* [What to do]
[1] In the article about Tareq Aziz's request, replace "Rossiiskaya Gazeta" with "the Moscow daily" and write out the passage that starts with "Aziz's lawyer, Giovanni" and goes on through "the report said.".
[2] Using the article about Tareq Aziz's request, answer these questions:
(a) Which newspaper reported the request?
(b) What nationality is Aziz's lawyer?
(c) To whom did the lawyer send the request for help?
[3] Continue the article about Tareq Aziz's request to go to Moscow for treatment from the point where it ends.

* [Given text]

++++++

Agence France Presse - Moscow, March 14 2006: Tareq Aziz, the flamboyant former Iraqi foreign minister under Saddam Hussein now held prisoner by the United States in Baghdad, has asked to go to Moscow for treatment of heart problems, the Russian government daily Rossiiskaya Gazeta reported Tuesday.
Aziz's lawyer, Giovanni Di Stefano, was quoted by the paper saying he had sent a request to the Russian foreign ministry for permission for Aziz to come to Russia for treatment.
"Tareq Aziz is not in good health," Di Stefano was quoted as saying. "He is suffering from an embolism... and complains of severe pain in his heart."
The lawyer, who is Italian, sent the request for help to the Russian ambassador in Rome, asking that he pass it up to President Vladimir Putin for consideration, Rossiiskaya Gazeta said.
"The message says that Aziz is in need of urgent medical attention that he cannot receive in Iraq due to the unstable situation in the country," the report said.
It quoted Di Stefano as saying: "We have asked the Russian government to provide the necessary guarantees to the Iraq tribunal like those that were given for Slobodan Milosevic for his trip to Moscow that never took place."

++++++

[Dataset entries]
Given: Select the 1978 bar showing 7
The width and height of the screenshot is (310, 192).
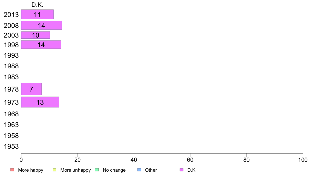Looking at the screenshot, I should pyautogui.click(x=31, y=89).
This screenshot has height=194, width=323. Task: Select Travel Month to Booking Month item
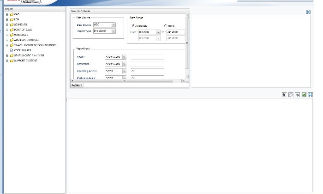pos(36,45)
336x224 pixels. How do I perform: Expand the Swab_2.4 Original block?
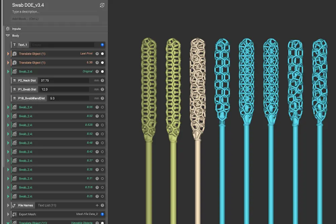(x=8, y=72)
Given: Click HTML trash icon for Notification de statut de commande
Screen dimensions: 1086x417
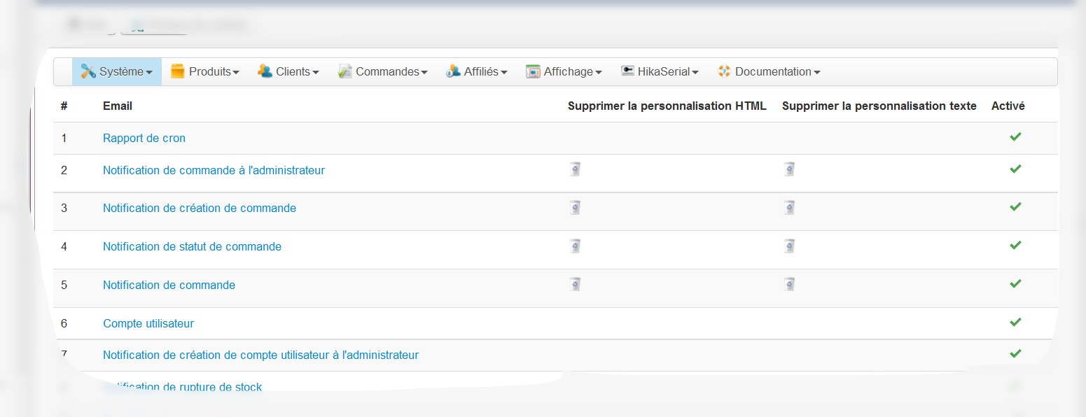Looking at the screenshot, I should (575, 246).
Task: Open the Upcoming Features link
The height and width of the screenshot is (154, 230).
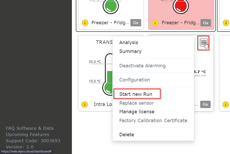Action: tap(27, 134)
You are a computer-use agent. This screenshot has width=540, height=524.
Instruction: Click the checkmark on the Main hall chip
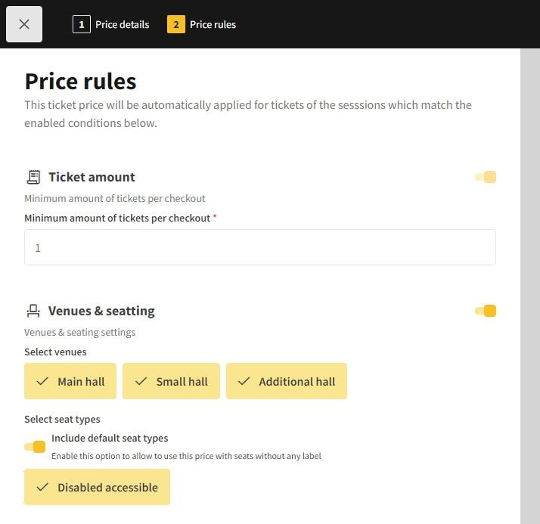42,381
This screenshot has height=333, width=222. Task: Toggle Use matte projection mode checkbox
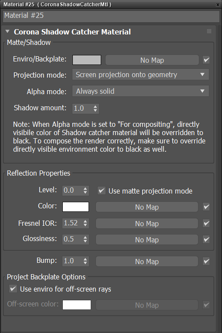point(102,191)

++++++

* [Results of the exercise]
[1]
Aziz's lawyer, Giovanni Di Stefano, was quoted by the paper saying he had sent a request to the Russian foreign ministry for permission for Aziz to come to Russia for treatment.
"Tareq Aziz is not in good health," Di Stefano was quoted as saying. "He is suffering from an embolism... and complains of severe pain in his heart."
The lawyer, who is Italian, sent the request for help to the Russian ambassador in Rome, asking that he pass it up to President Vladimir Putin for consideration, the Moscow daily said.
"The message says that Aziz is in need of urgent medical attention that he cannot receive in Iraq due to the unstable situation in the country," the report said.

[2]
(a) Rossiiskaya Gazeta, the Russian government daily.
(b) He is Italian.
(c) He sent it to the Russian ambassador in Rome.

[3]
He was referring to formal promises made by the Russian government, in response to requests from Milosevic to travel to Moscow for medical attention, to return the late Serb leader to the UN war crimes tribunal in The Hague, where he was on trial for crimes against humanity and other offenses.
The tribunal refused Milosevic permission to travel to Russia. The late Serbian leader, who had complained that he was being poisoned, was found dead in his cell on Saturday.
The immediate cause of death was ruled a heart attack but the causes of that are still under investigation.
Di Stefano said he had also sent a letter to the Bakulev Heart Surgery Center in Moscow asking if it was prepared to treat Aziz if he were granted permission to travel to Russia.
"Now we are waiting for an answer... we hope we don't see another death," he said, referring to Milosevic.